5) Back once again to that visual thing, I'd recommend your comparative be amended to an equivalency, to say that, to me, "sexiness is as much an attitude as a look". Being turned on is part of the equation, and, I'm sorry to say for those 165 lb 5'3" ex-personal trainers, it's quite possible that the looks don't flip the switch should extenuating circumstances (e.g. a rabid eagerness to behave like an extremely kinky rabbit) be absent, too. The scale is sliding, so freakiness can move the needle quite a ways, but the two aren't entirely unrelated.

6) All points above aside, yes, I would take the enthusiastic, generous, experimental, skilled "six" every single time. (And I do). Guys who don't get it being essential to the sexual availability of such gems, I would advise that you don't look to me to broadcast this too loudly.

My wife was the one who continued to appear sexy, but lost all interest. They're just as profound a turn-off as the slovenly beast whose appearance mirrors her motivation to BE sexy.

Asking ones disinterested spouse "am I sexy?" is NOT sexy. Sexy is as sexy does. If she spent half the time she spends feeling sorry for herself and letting her sexuality depend on hearing some words that may or may not be true or believed, and instead thinking about how her husband actually likes actual sex, including how it looks, then I'm sure things could quite likely be quite different all around.

malevolent andrea said...

I.love.it. Actual essay question answers! We'll just assume Mr Barma is procrastinating on a work project this morning ;-)

malevolent andrea said...

And because I couldn't exactly ask questions about this so easily, let me just add that there are other non-visual components to "sexy" for me besides loves sex and is good and fun in bed.

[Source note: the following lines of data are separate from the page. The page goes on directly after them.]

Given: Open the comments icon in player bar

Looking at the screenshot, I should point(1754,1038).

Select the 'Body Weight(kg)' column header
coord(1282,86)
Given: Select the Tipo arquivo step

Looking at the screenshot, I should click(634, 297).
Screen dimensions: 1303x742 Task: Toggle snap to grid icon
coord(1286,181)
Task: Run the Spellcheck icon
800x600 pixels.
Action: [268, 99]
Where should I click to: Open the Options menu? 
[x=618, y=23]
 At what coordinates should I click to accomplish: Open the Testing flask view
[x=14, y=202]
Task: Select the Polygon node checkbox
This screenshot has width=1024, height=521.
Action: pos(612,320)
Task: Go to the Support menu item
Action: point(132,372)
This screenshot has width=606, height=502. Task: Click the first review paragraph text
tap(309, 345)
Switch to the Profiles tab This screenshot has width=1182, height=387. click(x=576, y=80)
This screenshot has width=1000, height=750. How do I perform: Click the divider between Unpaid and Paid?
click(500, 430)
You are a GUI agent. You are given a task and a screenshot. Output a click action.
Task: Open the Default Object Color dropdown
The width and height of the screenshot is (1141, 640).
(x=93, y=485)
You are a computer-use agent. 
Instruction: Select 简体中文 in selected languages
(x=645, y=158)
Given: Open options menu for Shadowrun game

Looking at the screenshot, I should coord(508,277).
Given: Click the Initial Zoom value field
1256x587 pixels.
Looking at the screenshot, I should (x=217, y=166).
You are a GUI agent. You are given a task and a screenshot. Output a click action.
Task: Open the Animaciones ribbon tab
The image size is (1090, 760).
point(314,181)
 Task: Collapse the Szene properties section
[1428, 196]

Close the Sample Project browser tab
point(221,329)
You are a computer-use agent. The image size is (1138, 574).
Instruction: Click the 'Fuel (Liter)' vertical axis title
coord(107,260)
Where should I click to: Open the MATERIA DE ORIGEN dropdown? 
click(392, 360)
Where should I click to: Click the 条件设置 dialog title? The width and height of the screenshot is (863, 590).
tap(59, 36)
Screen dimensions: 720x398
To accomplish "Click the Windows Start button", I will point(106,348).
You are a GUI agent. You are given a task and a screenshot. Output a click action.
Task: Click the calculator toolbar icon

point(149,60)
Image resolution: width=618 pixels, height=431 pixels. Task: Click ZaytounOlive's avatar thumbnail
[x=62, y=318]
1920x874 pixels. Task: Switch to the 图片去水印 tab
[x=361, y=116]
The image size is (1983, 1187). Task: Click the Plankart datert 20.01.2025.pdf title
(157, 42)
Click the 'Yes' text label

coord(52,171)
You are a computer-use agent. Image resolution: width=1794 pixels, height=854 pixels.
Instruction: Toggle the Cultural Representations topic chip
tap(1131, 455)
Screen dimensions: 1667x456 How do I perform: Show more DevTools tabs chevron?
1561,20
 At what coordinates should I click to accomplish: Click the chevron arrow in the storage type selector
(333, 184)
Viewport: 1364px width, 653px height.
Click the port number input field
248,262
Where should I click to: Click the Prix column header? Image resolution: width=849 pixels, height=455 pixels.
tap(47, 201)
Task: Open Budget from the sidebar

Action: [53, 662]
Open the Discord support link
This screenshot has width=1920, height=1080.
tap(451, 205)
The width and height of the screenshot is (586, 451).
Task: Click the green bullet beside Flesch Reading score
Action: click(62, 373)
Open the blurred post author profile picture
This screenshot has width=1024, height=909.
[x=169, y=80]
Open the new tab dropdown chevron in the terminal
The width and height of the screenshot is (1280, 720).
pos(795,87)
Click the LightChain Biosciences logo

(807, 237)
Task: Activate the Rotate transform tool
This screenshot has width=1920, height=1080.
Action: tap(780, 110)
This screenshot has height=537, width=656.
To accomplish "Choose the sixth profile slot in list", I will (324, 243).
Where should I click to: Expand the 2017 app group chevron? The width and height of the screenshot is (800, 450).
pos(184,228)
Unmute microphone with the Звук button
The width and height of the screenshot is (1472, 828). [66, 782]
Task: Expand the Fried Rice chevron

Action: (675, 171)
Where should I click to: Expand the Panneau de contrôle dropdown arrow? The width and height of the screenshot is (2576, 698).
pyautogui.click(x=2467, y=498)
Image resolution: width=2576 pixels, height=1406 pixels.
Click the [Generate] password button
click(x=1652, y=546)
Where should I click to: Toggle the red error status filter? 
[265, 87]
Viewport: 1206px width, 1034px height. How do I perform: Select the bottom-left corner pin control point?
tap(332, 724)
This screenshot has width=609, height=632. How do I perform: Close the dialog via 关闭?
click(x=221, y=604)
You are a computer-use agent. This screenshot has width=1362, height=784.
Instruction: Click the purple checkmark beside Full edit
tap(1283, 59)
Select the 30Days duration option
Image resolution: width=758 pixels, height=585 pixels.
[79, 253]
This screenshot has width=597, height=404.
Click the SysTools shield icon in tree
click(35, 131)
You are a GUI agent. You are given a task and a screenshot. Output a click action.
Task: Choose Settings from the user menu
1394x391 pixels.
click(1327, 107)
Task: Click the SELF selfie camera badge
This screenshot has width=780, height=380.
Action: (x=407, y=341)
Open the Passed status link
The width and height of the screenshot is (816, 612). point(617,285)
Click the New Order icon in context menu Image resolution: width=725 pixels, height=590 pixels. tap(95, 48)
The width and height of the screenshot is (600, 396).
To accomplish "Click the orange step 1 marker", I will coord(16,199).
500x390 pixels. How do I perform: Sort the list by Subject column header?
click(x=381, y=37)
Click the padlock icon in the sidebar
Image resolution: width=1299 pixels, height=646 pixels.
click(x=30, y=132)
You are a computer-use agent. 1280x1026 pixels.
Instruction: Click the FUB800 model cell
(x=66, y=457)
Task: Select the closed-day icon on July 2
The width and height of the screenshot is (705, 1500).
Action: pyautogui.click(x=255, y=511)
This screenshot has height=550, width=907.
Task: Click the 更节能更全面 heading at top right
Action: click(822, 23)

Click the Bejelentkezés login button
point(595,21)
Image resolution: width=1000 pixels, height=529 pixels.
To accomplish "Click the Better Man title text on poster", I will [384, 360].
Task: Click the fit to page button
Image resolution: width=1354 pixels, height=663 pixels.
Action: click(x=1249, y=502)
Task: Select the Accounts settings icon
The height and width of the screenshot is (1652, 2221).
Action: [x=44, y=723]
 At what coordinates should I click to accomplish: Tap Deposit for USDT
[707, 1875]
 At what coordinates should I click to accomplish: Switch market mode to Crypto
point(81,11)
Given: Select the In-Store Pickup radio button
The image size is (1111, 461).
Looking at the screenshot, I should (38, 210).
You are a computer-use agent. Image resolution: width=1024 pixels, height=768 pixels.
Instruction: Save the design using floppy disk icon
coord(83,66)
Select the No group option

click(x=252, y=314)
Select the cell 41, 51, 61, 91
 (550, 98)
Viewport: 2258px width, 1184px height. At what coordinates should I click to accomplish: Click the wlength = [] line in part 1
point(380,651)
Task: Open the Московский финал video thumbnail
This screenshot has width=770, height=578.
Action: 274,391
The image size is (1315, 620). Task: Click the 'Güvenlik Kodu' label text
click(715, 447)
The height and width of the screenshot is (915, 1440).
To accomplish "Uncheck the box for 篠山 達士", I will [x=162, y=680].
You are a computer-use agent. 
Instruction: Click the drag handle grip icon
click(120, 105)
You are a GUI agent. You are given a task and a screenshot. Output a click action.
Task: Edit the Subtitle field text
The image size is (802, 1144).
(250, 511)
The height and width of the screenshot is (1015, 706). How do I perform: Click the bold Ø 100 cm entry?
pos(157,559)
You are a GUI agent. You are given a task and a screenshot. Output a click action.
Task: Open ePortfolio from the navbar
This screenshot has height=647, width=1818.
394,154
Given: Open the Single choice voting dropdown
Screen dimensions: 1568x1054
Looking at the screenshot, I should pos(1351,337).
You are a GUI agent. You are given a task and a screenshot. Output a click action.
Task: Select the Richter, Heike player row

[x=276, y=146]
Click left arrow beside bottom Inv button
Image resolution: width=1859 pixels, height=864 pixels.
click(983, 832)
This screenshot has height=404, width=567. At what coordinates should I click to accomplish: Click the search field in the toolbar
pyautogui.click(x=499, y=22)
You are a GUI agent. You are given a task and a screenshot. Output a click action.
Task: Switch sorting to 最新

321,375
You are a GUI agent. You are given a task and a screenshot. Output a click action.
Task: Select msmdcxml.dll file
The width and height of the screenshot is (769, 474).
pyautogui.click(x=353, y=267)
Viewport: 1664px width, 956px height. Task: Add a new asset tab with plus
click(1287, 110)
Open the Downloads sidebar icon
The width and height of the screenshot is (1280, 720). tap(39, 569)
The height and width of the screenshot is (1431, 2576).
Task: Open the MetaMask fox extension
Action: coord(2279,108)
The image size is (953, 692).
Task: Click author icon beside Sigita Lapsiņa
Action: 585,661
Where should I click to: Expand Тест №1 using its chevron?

There's a pheremone component for me; the men I have been most sexually attracted to over my life time smell "right" to me. To the point that I like the way their sweat smells. Which tends to amuse or, perhaps, horrify them when I want to stick my nose in their pits, but it is what it is. Sniffing pits is shmexxy, right? Shut up.

There's a certain attitude towards non-sexual parts of life that also makes me juicy. A kind of playful, boyish enthusiasm towards things. When I come across this, it's very sexy.

I don't think smell pheremones change which is probably why I have a lonnnngggg history of ex-sex or ex-almost-sex with the gentlemen who've tripped that trigger for me. But the playfulness and boyish enthusuasm can be lost and that sucks away the attraction more than gaining weight or other physical changes would/could.

malevolent andrea said...

Summation: I've been sexually active for 32 years now and I'm *still* figuring out sexual attraction works for yous as opposed to how it works for me (us?).